The exploitation of dead people for personal profit is the theme of Dead Souls, a 19th-Century Russian classic by Nikolai Gogol. The grotesque comedy features a social climber who buys dead serfs from the nobles who owned them.
"The authorities must halt this travesty," Amnesty International said in January.
"The trial of a deceased person and the forcible involvement of his relatives is a dangerous precedent that would open a whole new chapter in Russia's worsening human rights record," Amnesty's Europe and Central Asia Director John Dalhuisen said.
Mr Magnitsky's widow and mother oppose the trial - but the state has appointed defence lawyers anyway to represent Mr Magnitsky and Mr Browder.
Prof Mike Redmayne, a criminal law expert at the London School of Economics (LSE), told BBC News that "trying a dead person would make as much sense as trying a horse".
He said there was usually no point trying dead people because trials are about punishment and involve a process of interaction with the accused, including the accused's ability to defend him- or herself. "It is possible to have a trial in absentia if the defendant disappears, but we rarely do this," he said.
'Creative' legal moves
Ella Paneyakh, a sociologist and legal expert at Russia's European University in St Petersburg, said the case illustrated how in President Vladimir Putin's Russia "they are getting very creative, interpreting the law very literally, in a way which does not correspond to the spirit of the law".
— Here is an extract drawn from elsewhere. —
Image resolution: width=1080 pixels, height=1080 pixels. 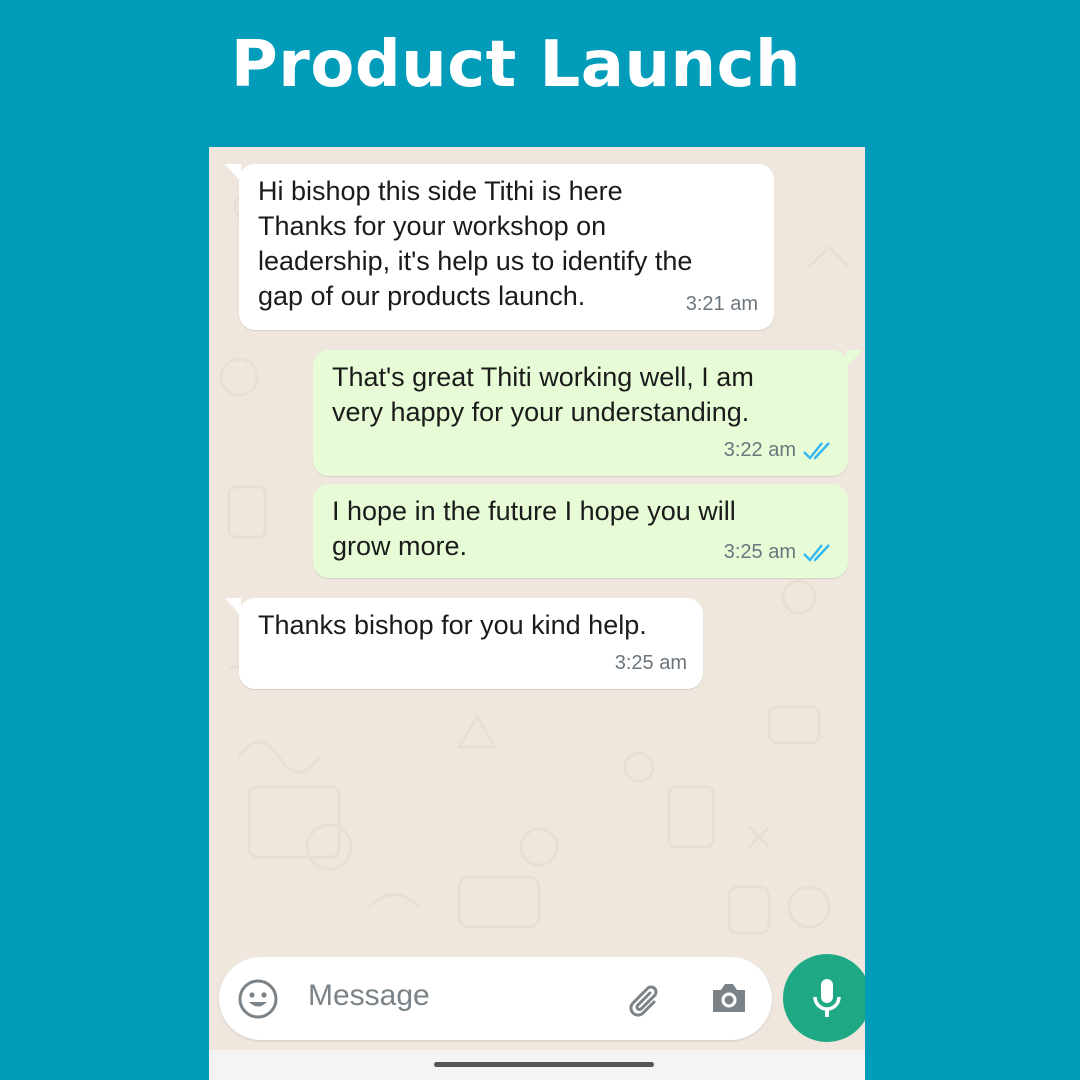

"One thing this case says is that there is no real rule of law in Russia, at least in such political issues," she told BBC News.
The "unprecedented" trial of a dead man, she said, shows that "so much political capital is already invested in this case, and they need some legal back-up".
"Many lawyers are looking at this case now, and if someone knew of a similar case [previously] it would appear on social networks - but it hasn't," she said.
Russian law does allow relatives to get a dead person rehabilitated, to restore their reputation - a practice that was common in the post-Stalin thaw under Nikita Khrushchev, to clear the names of people executed or exiled by the Communist Party as "traitors" or "saboteurs".
The posthumous rehabilitation process allowed old cases to be re-examined, but did not lead to new prosecutions, Ms Paneyakh said. That was frustrating for some Soviet-era dissidents who wanted punishment for those who had sentenced them.
The UK has also reopened some historic cases involving dead people, where there are suspected miscarriages of justice - but that did not mean putting a dead person on trial.